Our pet stores are pretty crappy and obnoxiously exspensive, so I got what I could for now. Our house  pretty cold everywhere, so I will order a heat mat online so I can get rid of the heat lamp. Will the heat lamp cause any damage over the next few days before the heat mat gets here? There really isn't any very warms in out house, at least none like the temperature it needs lol. I got it a large piece of bark and leaves to climb on and moss for the bottom, it's about an inch thick. There is a little shallow dish for water as well. Once I find a way to secure the lid well, I can flip it on it's side and set it back up that way. It's a pretty active little spider, since I put the stuff inside it's been climbing all over it. I also got it some small crickets to eat. Anything else it can eat at this size? How often should I be offering the crickets? My daughter is in love with it and is already begging me to let it watch cartoons with her! I'm terrified I'm gonna kill it then she'll be mad at me forever


----------



## AnimalNewbie (Apr 4, 2018)

rheafritz said:


> Our pet stores are pretty crappy and obnoxiously exspensive, so I got what I could for now. Our house  pretty cold everywhere, so I will order a heat mat online so I can get rid of the heat lamp. Will the heat lamp cause any damage over the next few days before the heat mat gets here? There really isn't any very warms in out house, at least none like the temperature it needs lol. I got it a large piece of bark and leaves to climb on and moss for the bottom, it's about an inch thick. There is a little shallow dish for water as well. Once I find a way to secure the lid well, I can flip it on it's side and set it back up that way. It's a pretty active little spider, since I put the stuff inside it's been climbing all over it. I also got it some small crickets to eat. Anything else it can eat at this size? How often should I be offering the crickets? My daughter is in love with it and is already begging me to let it watch cartoons with her! I'm terrified I'm gonna kill it then she'll be mad at me forever


Just remember keeps it dry and if u get a heat mat put it on the side and at that stage they can eat dubia and mealworms or super worms maybe.

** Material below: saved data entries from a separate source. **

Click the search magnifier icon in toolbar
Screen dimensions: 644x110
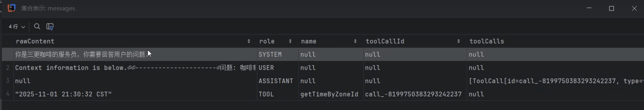click(x=37, y=26)
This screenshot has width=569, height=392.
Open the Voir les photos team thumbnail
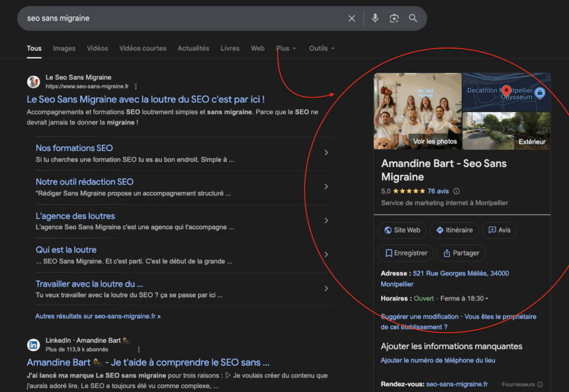tap(418, 112)
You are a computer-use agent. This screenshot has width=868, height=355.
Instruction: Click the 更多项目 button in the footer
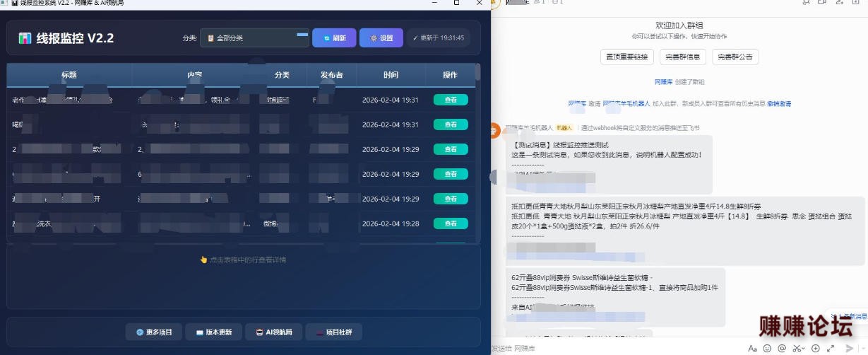click(x=153, y=332)
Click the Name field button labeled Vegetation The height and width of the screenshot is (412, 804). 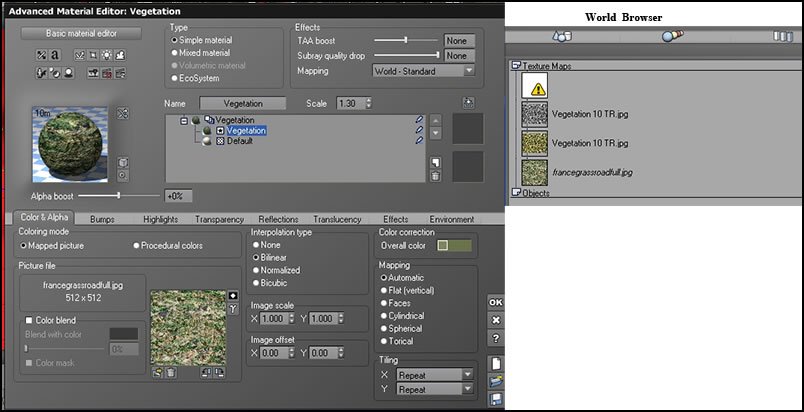[x=243, y=104]
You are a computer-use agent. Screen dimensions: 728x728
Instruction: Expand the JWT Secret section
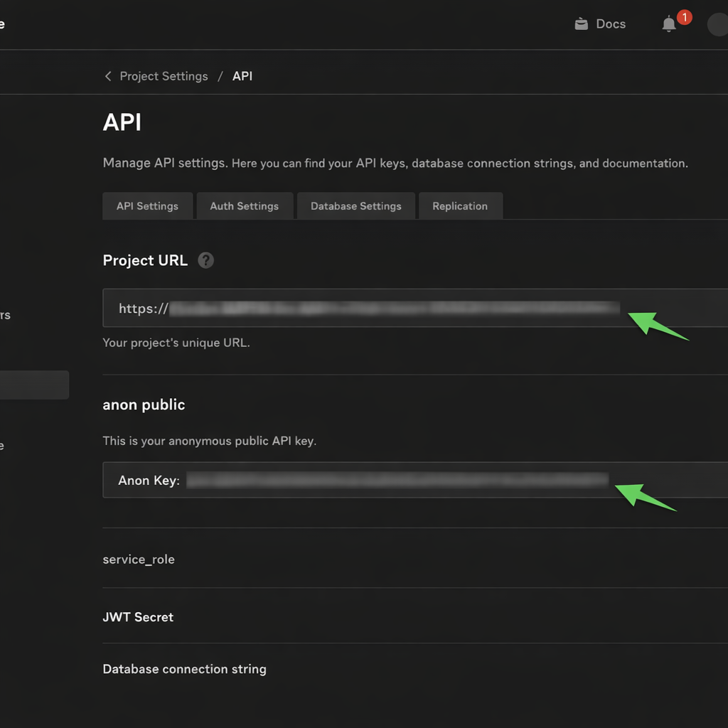(138, 617)
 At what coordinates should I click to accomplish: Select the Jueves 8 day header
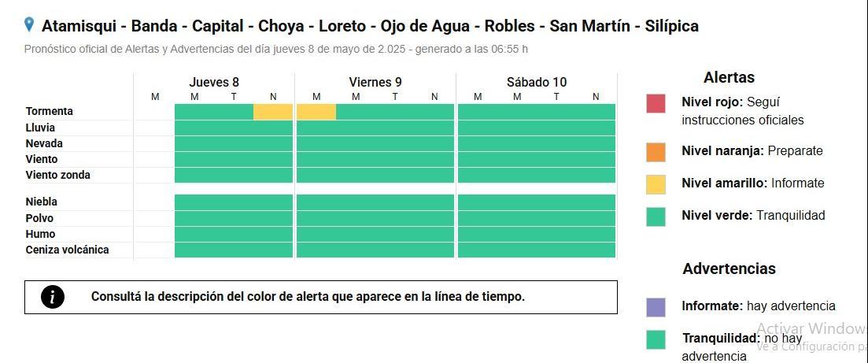pos(214,82)
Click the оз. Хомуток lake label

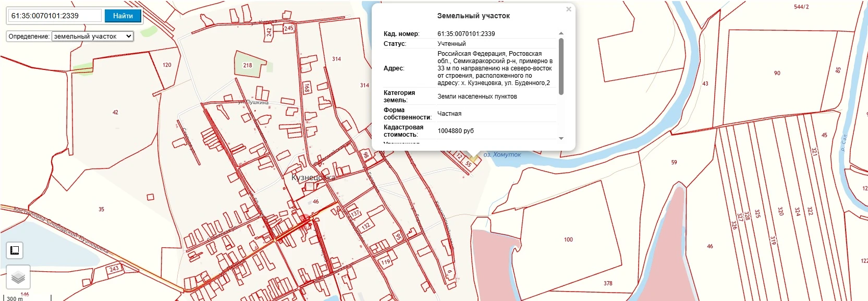502,154
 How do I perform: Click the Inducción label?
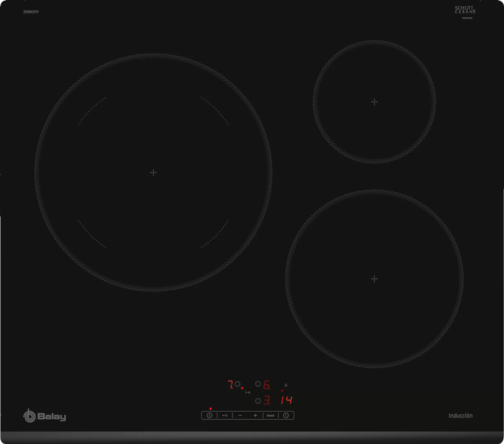pyautogui.click(x=461, y=416)
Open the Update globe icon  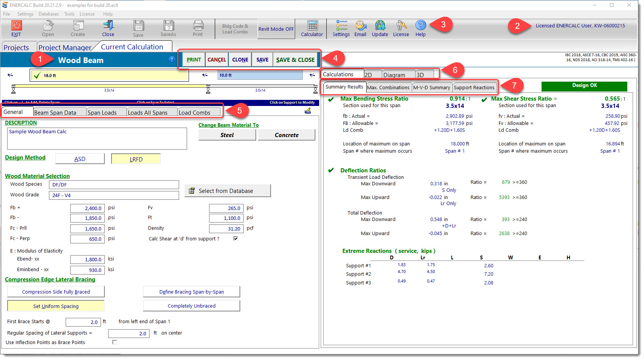(x=380, y=26)
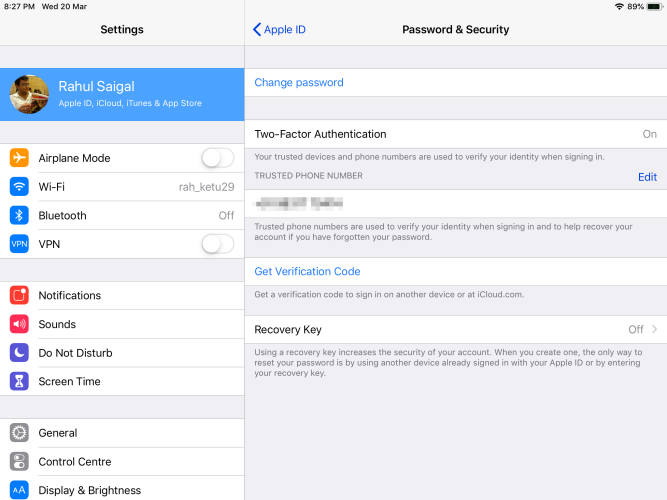
Task: Tap Get Verification Code
Action: 307,271
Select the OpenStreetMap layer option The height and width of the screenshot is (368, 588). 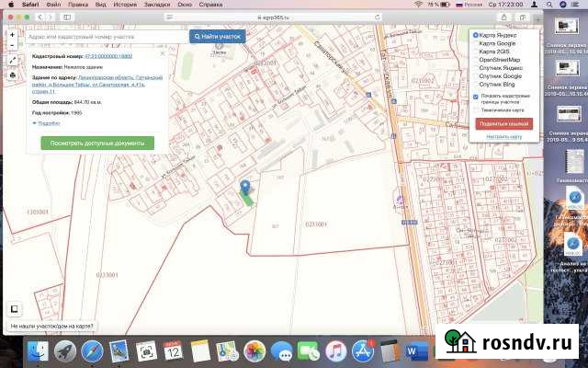point(476,60)
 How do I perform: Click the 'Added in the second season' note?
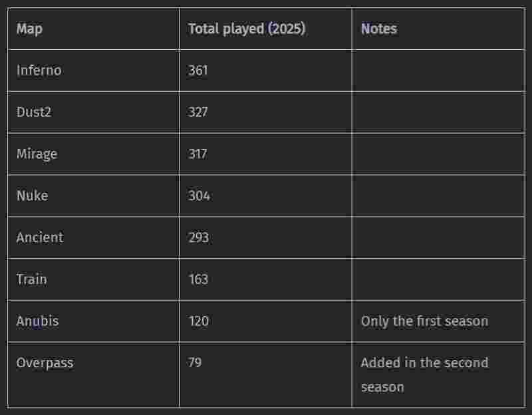point(424,374)
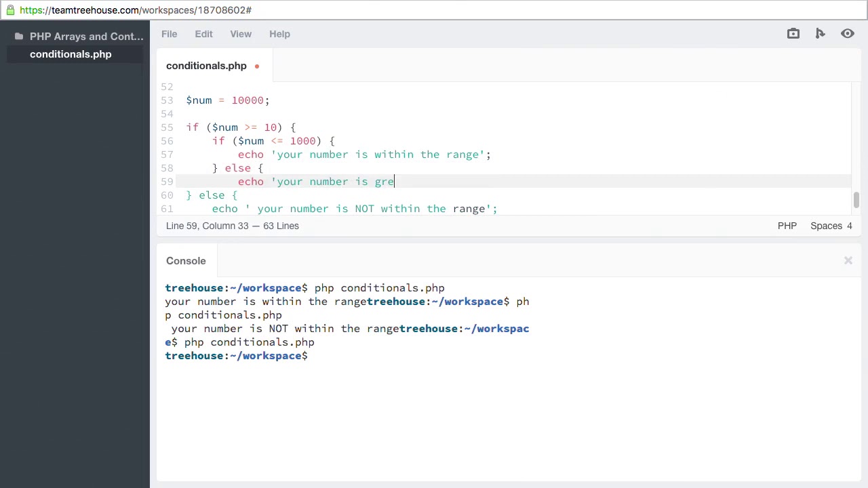This screenshot has height=488, width=868.
Task: Click the unsaved-changes dot on conditionals.php tab
Action: 257,66
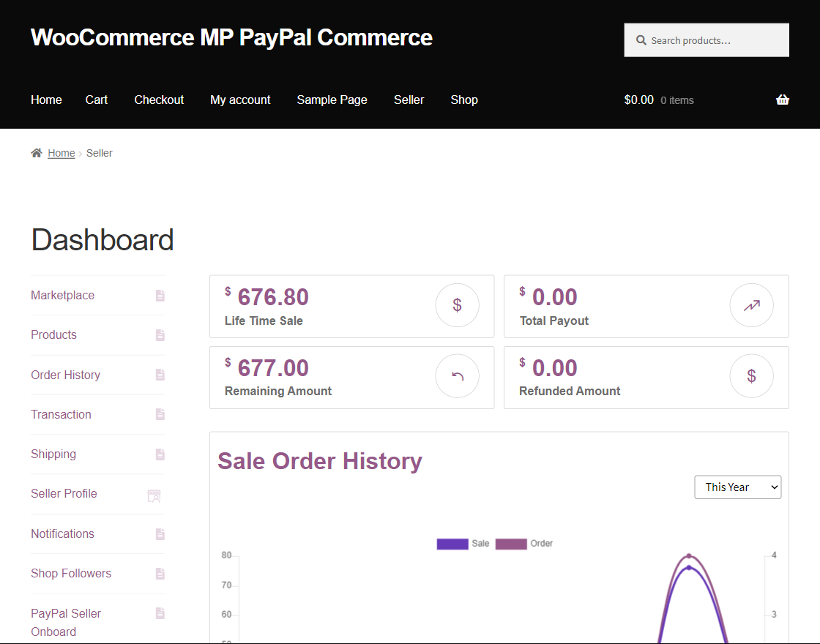The image size is (820, 644).
Task: Click the Seller Profile sidebar icon
Action: (x=154, y=495)
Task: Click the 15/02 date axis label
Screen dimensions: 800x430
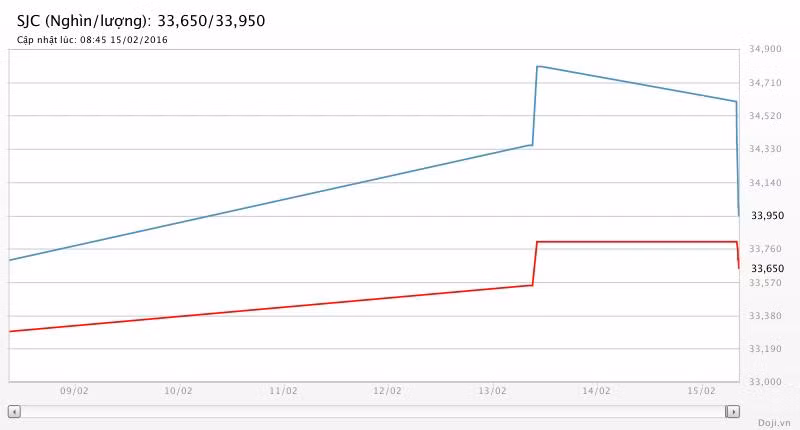Action: (702, 391)
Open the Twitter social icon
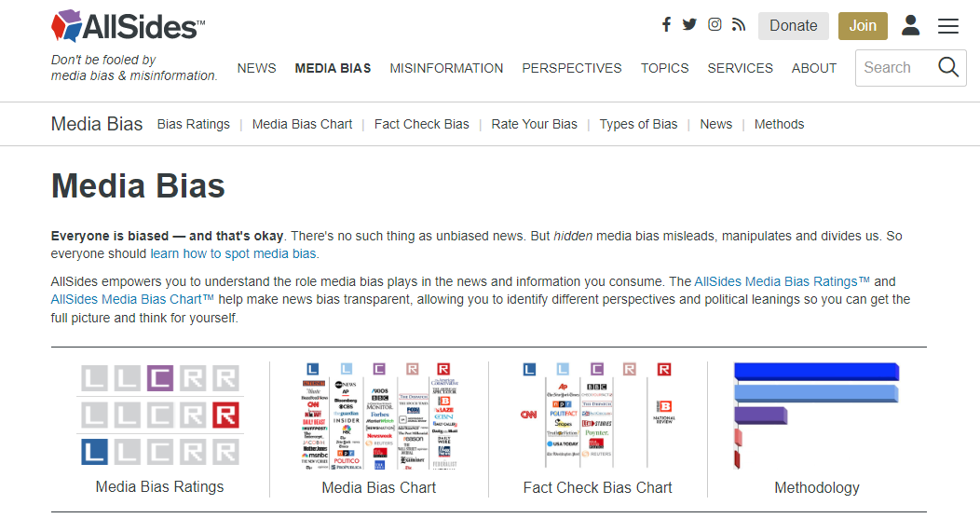This screenshot has width=980, height=518. (x=689, y=25)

Don’t let your daughter hold it it’ll just jump into the the abyss of your floor and go splat.


----------



## rheafritz (Apr 4, 2018)

AnimalNewbie said:


> Just remember keeps it dry and if u get a heat mat put it on the side and at that stage they can eat dubia and mealworms or super worms maybe. Don’t let your daughter hold it it’ll just jump into the the abyss of your floor and go splat.


Put the heat mat on the end/side of the tank, rather than the bottom? I got some mealworms per advice from an employee, so glad those will be okay! I cam get roaches on special order through the pet store, so that's good to know too. And I'm definitely not letting her hold it, she's only 3.5 and gets a little too excited still lol.


----------



## AnimalNewbie (Apr 4, 2018)

rheafritz said:


> Put the heat mat on the end/side of the tank, rather than the bottom? I got some mealworms per advice from an employee, so glad those will be okay! I cam get roaches on special order through the pet store, so that's good to know too. And I'm definitely not letting her hold it, she's only 3.5 and gets a little too excited still lol.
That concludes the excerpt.